An obvious starting point to study global growth-rate dependent effects on gene expression is the growth-rate dependence of the expression of an unregulated (constitutively expressed) gene. Indeed, several studies have shown that the expression of a constitutively expressed gene is growth-rate dependent (
Liang et al., 1999a;
Wanner et al., 1977;
Willumsen, 1975). We will show that the observed dependence can be quantitatively explained by a simple model using the known growth rate dependencies of the key cellular parameters without invoking any adjustable free parameters.

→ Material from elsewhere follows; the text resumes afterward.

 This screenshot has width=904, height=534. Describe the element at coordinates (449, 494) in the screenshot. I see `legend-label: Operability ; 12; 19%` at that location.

We then expand our model to investigate the effect of growth rate on regulated genes and simple genetic circuits to address the following questions: How is the growth-rate dependence of gene expression affected by positive or negative regulation? How should a gene be regulated to exhibit a growth-rate-independent protein concentration? Is the qualitative behavior of a circuit the same at different growth rates? Answers to these questions may also help in the design on synthetic genetic circuits in order to obtain robust performance over a wide range of growth conditions. Experimental results are presented to validate key predictions of the model using simple synthetic genetic circuits.
Finally, we explore cases with global feedback mediated by growth-rate dependent effects: In these situations there is not only an effect of growth rate on gene expression, but the expression level of a protein also has an effect on the growth rate. Circuits of this type can lead to growth bistability. We discuss possible roles these effects may play in metabolic control, antibiotic resistance and tolerance (persistence).